Stored data:
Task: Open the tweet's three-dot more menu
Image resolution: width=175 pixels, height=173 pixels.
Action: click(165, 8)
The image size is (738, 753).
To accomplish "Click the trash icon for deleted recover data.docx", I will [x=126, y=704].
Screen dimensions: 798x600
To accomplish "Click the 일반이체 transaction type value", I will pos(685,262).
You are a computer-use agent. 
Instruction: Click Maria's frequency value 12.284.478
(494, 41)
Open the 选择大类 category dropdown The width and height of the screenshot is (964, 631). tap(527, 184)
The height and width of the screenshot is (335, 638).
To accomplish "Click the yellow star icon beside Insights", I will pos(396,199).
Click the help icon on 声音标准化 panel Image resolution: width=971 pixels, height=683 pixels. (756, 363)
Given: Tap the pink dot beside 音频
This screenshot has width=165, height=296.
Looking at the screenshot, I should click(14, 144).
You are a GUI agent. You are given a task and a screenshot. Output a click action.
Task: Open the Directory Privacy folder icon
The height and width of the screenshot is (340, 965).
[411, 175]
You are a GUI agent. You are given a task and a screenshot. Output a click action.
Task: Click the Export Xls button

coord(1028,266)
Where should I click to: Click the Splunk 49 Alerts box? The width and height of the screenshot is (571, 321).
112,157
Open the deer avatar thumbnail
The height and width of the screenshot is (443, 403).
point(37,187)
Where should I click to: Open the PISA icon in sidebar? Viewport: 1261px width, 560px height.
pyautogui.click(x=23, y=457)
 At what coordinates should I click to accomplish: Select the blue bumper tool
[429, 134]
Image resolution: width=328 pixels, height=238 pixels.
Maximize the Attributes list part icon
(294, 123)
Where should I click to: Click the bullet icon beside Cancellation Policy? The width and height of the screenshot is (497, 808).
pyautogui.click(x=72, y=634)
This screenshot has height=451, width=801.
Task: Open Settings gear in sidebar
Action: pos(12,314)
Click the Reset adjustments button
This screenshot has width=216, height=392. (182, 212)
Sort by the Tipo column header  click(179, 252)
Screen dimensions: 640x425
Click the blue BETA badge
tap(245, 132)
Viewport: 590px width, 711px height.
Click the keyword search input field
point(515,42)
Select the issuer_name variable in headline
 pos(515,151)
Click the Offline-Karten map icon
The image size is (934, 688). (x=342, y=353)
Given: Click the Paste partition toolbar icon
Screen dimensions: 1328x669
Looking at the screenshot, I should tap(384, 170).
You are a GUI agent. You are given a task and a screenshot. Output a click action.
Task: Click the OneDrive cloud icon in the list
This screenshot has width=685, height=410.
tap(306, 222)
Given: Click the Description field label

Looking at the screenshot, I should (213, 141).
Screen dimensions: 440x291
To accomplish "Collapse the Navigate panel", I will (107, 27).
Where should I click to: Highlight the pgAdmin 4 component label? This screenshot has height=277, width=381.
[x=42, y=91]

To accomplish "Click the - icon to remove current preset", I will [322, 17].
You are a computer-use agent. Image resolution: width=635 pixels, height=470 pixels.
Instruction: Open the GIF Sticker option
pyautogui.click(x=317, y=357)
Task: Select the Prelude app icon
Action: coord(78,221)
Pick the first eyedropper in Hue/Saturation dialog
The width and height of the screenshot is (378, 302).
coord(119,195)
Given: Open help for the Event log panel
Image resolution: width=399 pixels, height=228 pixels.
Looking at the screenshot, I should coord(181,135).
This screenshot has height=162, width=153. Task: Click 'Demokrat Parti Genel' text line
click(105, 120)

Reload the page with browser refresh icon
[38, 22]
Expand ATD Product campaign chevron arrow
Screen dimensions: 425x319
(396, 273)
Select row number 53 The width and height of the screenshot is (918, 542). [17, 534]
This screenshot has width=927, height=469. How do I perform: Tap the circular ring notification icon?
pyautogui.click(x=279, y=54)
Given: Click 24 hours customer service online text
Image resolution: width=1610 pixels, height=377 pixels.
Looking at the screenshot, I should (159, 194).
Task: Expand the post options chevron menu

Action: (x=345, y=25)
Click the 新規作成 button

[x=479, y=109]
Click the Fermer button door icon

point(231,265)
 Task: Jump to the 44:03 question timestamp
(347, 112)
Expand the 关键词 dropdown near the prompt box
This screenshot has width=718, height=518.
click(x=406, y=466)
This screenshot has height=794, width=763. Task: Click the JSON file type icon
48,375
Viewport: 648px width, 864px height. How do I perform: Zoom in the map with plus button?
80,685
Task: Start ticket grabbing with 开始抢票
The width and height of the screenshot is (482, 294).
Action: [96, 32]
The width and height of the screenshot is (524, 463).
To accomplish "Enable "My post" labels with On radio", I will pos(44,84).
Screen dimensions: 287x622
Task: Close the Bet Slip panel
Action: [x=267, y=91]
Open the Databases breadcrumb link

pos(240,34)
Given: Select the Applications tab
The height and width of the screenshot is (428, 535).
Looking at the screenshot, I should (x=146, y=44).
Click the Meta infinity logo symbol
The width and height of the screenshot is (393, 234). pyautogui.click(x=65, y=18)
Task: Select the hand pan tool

**TASK DESCRIPTION:** Could you restate every record above word for word?

**RESULT OF THIS TASK:**
Task: Open the tweet's three-dot more menu
Image resolution: width=175 pixels, height=173 pixels.
Action: click(165, 8)
The image size is (738, 753).
To accomplish "Click the trash icon for deleted recover data.docx", I will [x=126, y=704].
Screen dimensions: 798x600
To accomplish "Click the 일반이체 transaction type value", I will pos(685,262).
You are a computer-use agent. 
Instruction: Click Maria's frequency value 12.284.478
(494, 41)
Open the 选择大类 category dropdown The width and height of the screenshot is (964, 631). tap(527, 184)
The height and width of the screenshot is (335, 638).
To accomplish "Click the yellow star icon beside Insights", I will pos(396,199).
Click the help icon on 声音标准化 panel Image resolution: width=971 pixels, height=683 pixels. (756, 363)
Given: Tap the pink dot beside 音频
This screenshot has width=165, height=296.
Looking at the screenshot, I should click(14, 144).
You are a GUI agent. You are given a task and a screenshot. Output a click action.
Task: Open the Directory Privacy folder icon
The height and width of the screenshot is (340, 965).
[411, 175]
You are a GUI agent. You are given a task and a screenshot. Output a click action.
Task: Click the Export Xls button

coord(1028,266)
Where should I click to: Click the Splunk 49 Alerts box? The width and height of the screenshot is (571, 321).
112,157
Open the deer avatar thumbnail
The height and width of the screenshot is (443, 403).
point(37,187)
Where should I click to: Open the PISA icon in sidebar? Viewport: 1261px width, 560px height.
pyautogui.click(x=23, y=457)
 At what coordinates should I click to accomplish: Select the blue bumper tool
[429, 134]
Image resolution: width=328 pixels, height=238 pixels.
Maximize the Attributes list part icon
(294, 123)
Where should I click to: Click the bullet icon beside Cancellation Policy? The width and height of the screenshot is (497, 808).
pyautogui.click(x=72, y=634)
This screenshot has height=451, width=801.
Task: Open Settings gear in sidebar
Action: pos(12,314)
Click the Reset adjustments button
This screenshot has width=216, height=392. (182, 212)
Sort by the Tipo column header  click(179, 252)
Screen dimensions: 640x425
Click the blue BETA badge
tap(245, 132)
Viewport: 590px width, 711px height.
Click the keyword search input field
point(515,42)
Select the issuer_name variable in headline
 pos(515,151)
Click the Offline-Karten map icon
The image size is (934, 688). (x=342, y=353)
Given: Click the Paste partition toolbar icon
Screen dimensions: 1328x669
Looking at the screenshot, I should tap(384, 170).
You are a GUI agent. You are given a task and a screenshot. Output a click action.
Task: Click the OneDrive cloud icon in the list
This screenshot has width=685, height=410.
tap(306, 222)
Given: Click the Description field label

Looking at the screenshot, I should (213, 141).
Screen dimensions: 440x291
To accomplish "Collapse the Navigate panel", I will (107, 27).
Where should I click to: Highlight the pgAdmin 4 component label? This screenshot has height=277, width=381.
[x=42, y=91]

To accomplish "Click the - icon to remove current preset", I will [322, 17].
You are a computer-use agent. Image resolution: width=635 pixels, height=470 pixels.
Instruction: Open the GIF Sticker option
pyautogui.click(x=317, y=357)
Task: Select the Prelude app icon
Action: coord(78,221)
Pick the first eyedropper in Hue/Saturation dialog
The width and height of the screenshot is (378, 302).
coord(119,195)
Given: Open help for the Event log panel
Image resolution: width=399 pixels, height=228 pixels.
Looking at the screenshot, I should coord(181,135).
This screenshot has height=162, width=153. Task: Click 'Demokrat Parti Genel' text line
click(105, 120)

Reload the page with browser refresh icon
[38, 22]
Expand ATD Product campaign chevron arrow
Screen dimensions: 425x319
(396, 273)
Select row number 53 The width and height of the screenshot is (918, 542). [17, 534]
This screenshot has width=927, height=469. How do I perform: Tap the circular ring notification icon?
pyautogui.click(x=279, y=54)
Given: Click 24 hours customer service online text
Image resolution: width=1610 pixels, height=377 pixels.
Looking at the screenshot, I should (159, 194).
Task: Expand the post options chevron menu

Action: (x=345, y=25)
Click the 新規作成 button

[x=479, y=109]
Click the Fermer button door icon

point(231,265)
 Task: Jump to the 44:03 question timestamp
(347, 112)
Expand the 关键词 dropdown near the prompt box
This screenshot has width=718, height=518.
click(x=406, y=466)
This screenshot has height=794, width=763. Task: Click the JSON file type icon
48,375
Viewport: 648px width, 864px height. How do I perform: Zoom in the map with plus button?
80,685
Task: Start ticket grabbing with 开始抢票
The width and height of the screenshot is (482, 294).
Action: [96, 32]
The width and height of the screenshot is (524, 463).
To accomplish "Enable "My post" labels with On radio", I will pos(44,84).
Screen dimensions: 287x622
Task: Close the Bet Slip panel
Action: [x=267, y=91]
Open the Databases breadcrumb link

pos(240,34)
Given: Select the Applications tab
The height and width of the screenshot is (428, 535).
Looking at the screenshot, I should (x=146, y=44).
Click the Meta infinity logo symbol
The width and height of the screenshot is (393, 234). pyautogui.click(x=65, y=18)
Task: Select the hand pan tool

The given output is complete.